> **PROVIDED MATERIAL**:
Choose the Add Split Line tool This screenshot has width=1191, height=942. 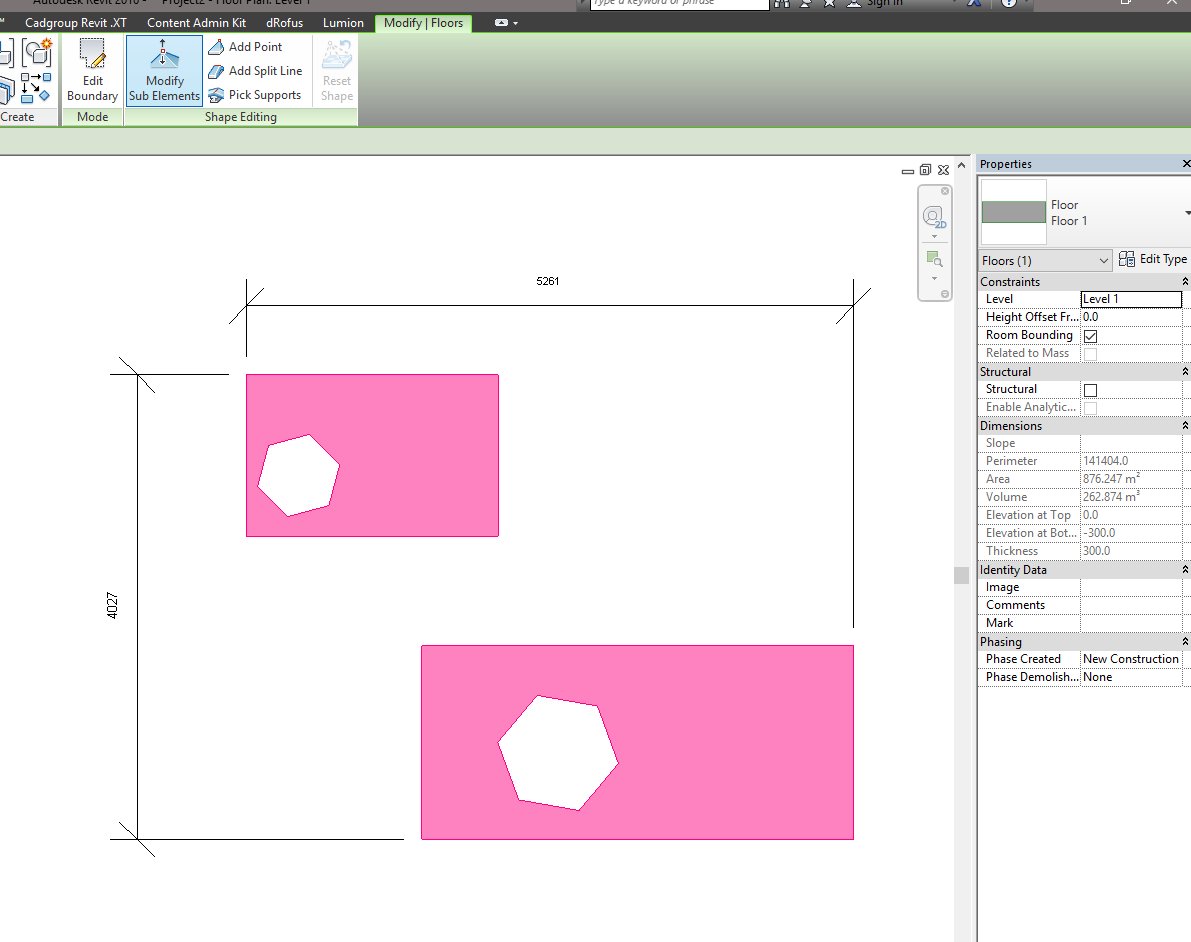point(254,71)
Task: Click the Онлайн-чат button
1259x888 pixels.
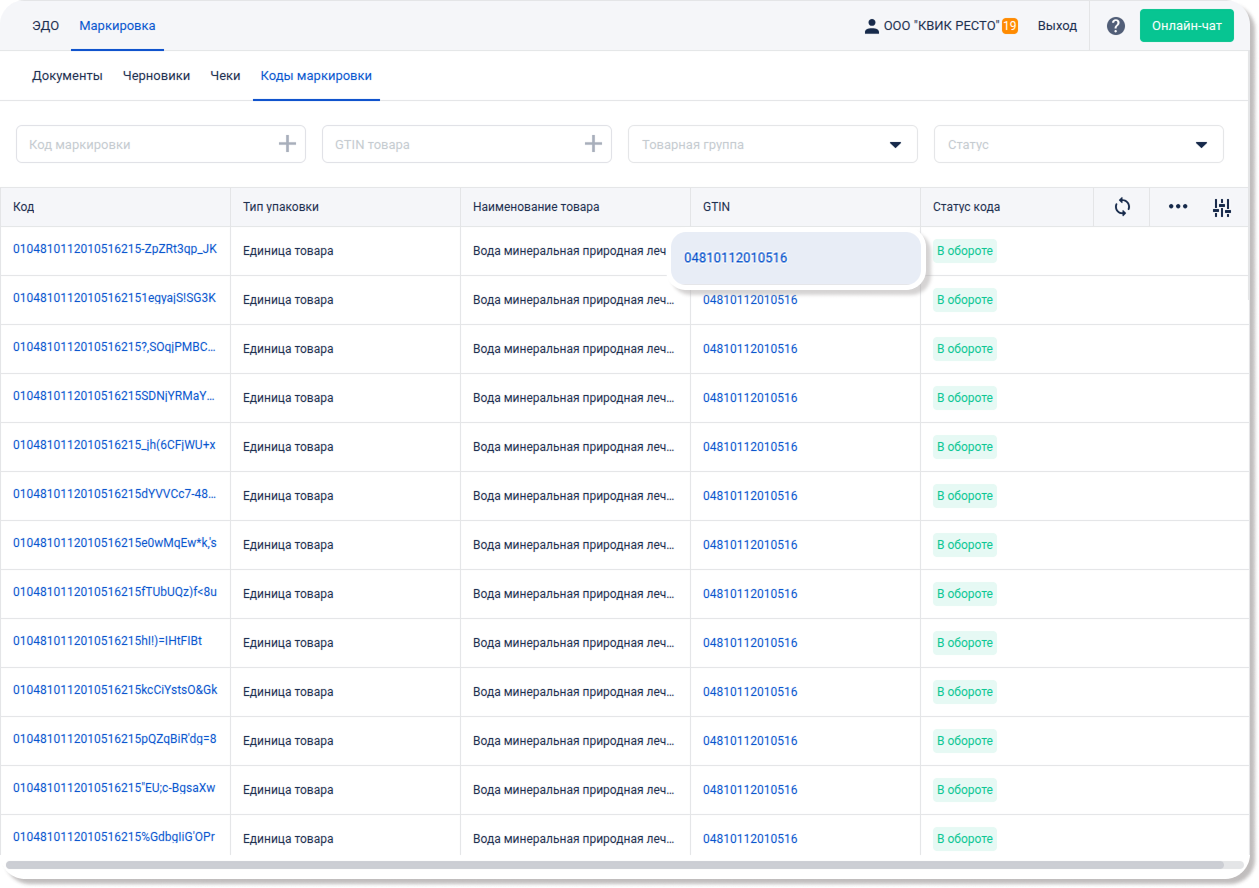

==

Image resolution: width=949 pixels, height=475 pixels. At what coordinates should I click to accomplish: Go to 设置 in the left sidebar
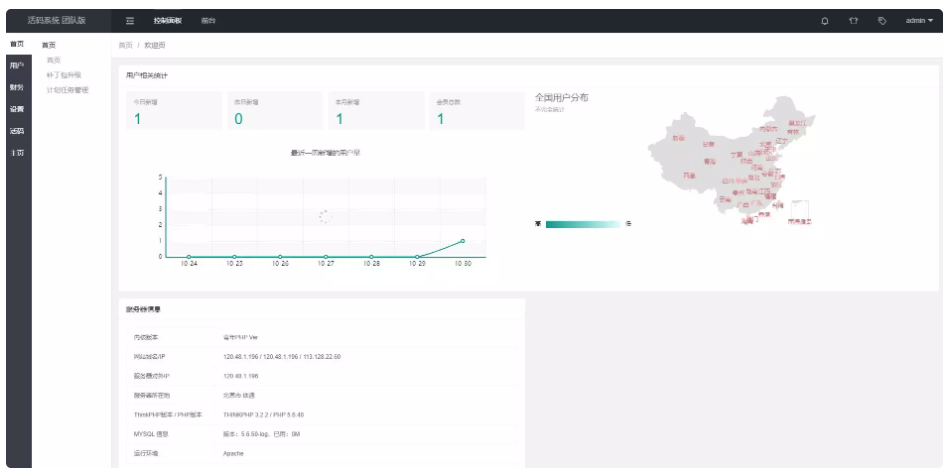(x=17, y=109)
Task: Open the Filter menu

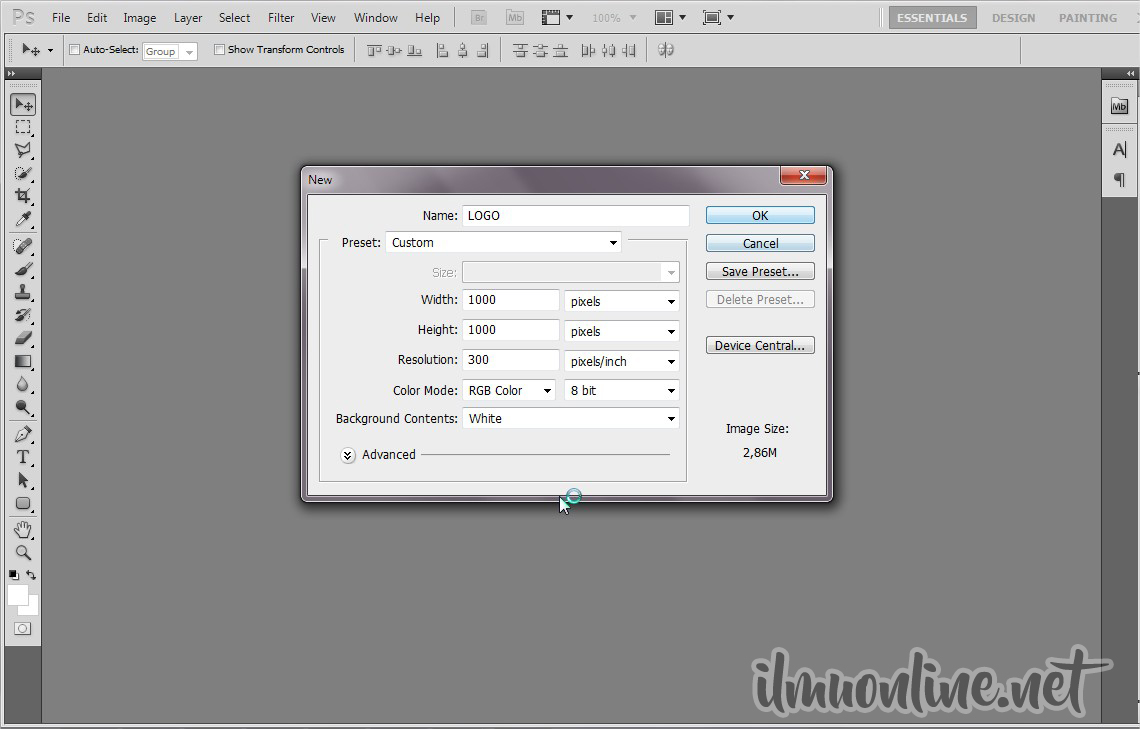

* * *

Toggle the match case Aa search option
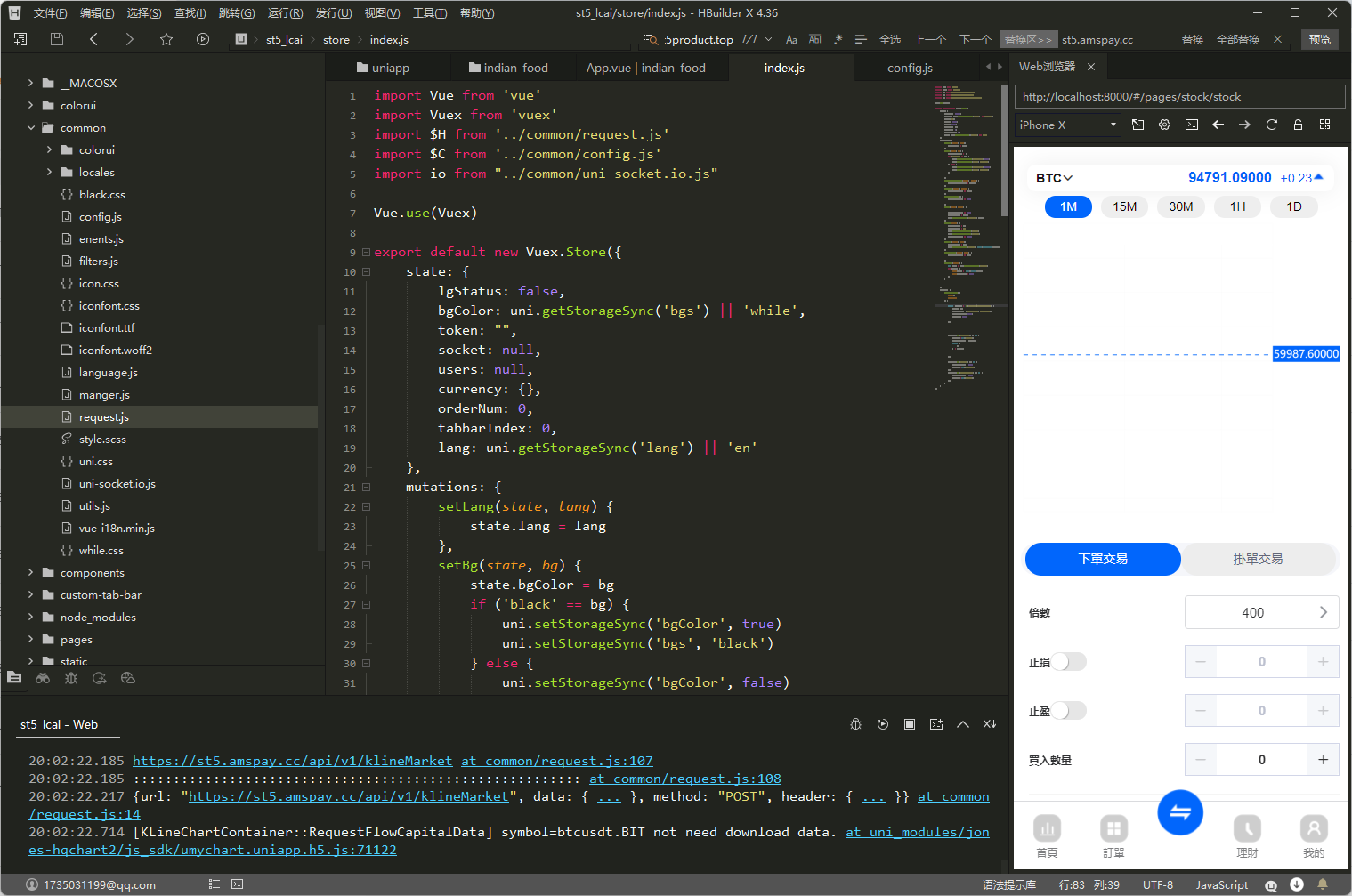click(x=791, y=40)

> **WHAT YOU WILL DO**:
Scan the lines above, and whenever one holds the string "Task", copy it.

> **EXERCISE ANSWER**:
Task: Click the Онлайн-чат button
Task: Open the Filter menu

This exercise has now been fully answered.